The amount of extra money needed would depend on the bond market and property value fluctuation, said Patrick O’Claire, the city’s finance director.

A conservative high-end estimate would require tapping $7.8 million to fill the gap that otherwise would go to different city expenses, he added.

About 53 percent of voters said no to a 2014 bond request to upgrade the current police headquarters, but that was a more expensive and more confusing proposition than asking voters to continue their current tax rate for city buildings.

The proposed building would house police and emergency management personnel, both considered essential services in the event of a crippling earthquake or other catastrophe.

Unlike earlier plans at Griffith Drive, which already was known to be inadequately built for an earthquake in the 9.0 range (and has also been included inside a redrawn flood plain), the new building would not include non-emergency uses such as the municipal court. The court may remain at Griffith Drive if the city retains ownership there.

Staff and public members of a resuscitated Public Safety Advisory Committee considered other funding alternatives, including tacking a $1.60 monthly fee to utility bills or again asking voters for an increased tax rate.
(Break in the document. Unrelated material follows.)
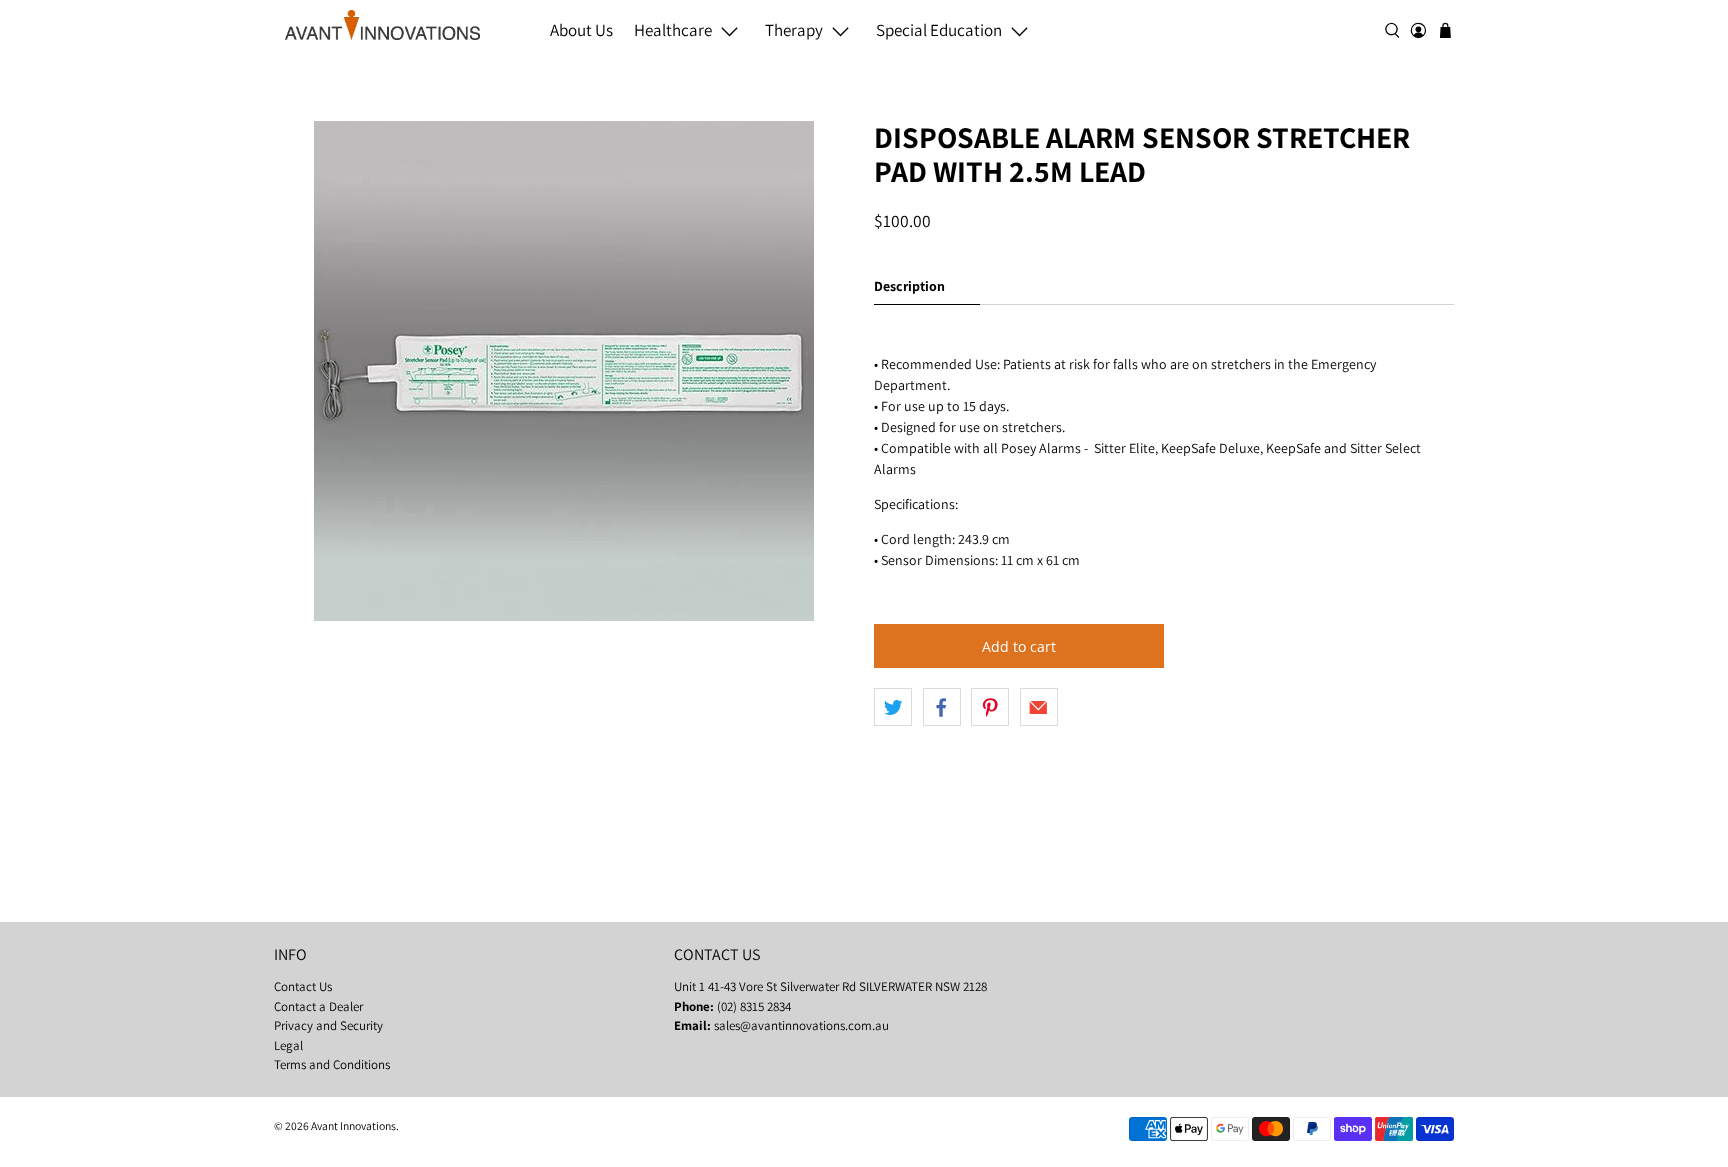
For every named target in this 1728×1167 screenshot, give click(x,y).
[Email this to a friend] (1039, 707)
But city officials, still wary after the 2014 defeat, decided that extending the current rate was the best option.

Council members had questions they want answered, but most seemed to be on board with the overall plan.

“We need to make sure our first responders can respond,” Mark Fagin said. “I think going in November is a good idea.”

“I don’t think we have any time to waste,” agreed Lacey Beaty.

Bette Bode, however, bluntly questioned the wisdom of going back to voters for money without pledging to sell off the Griffith Drive building to help pay for it.

“That will be much more tax-friendly,” she said.

Other Council members and Mayor Denny Doyle responded that costs of moving the municipal court and other city functions, including its data center, likely would be more costly than keeping the Griffith Park location for non-emergency uses.

City staff agreed to further evaluate options for keeping or selling the Griffith Drive property.

Bode also criticized spreading city services out to more locations, especially after City Hall moved to The Beaverton Building at the Round two years ago. The city has room for future expansion into two leased floors there, but the structure is not built to safety standards for emergency facilities and perhaps not adequate for a municipal court.

“Where the hell is Beaverton?” Bode asked.

O’Claire said city officials still need to explore with bond experts how a measure that overlaps payments for two buildings might be structured.

“This is new territory for us,” he said.

But staffers will have to draft fast: The Council needs to vote in June to place the measure on this November’s ballot.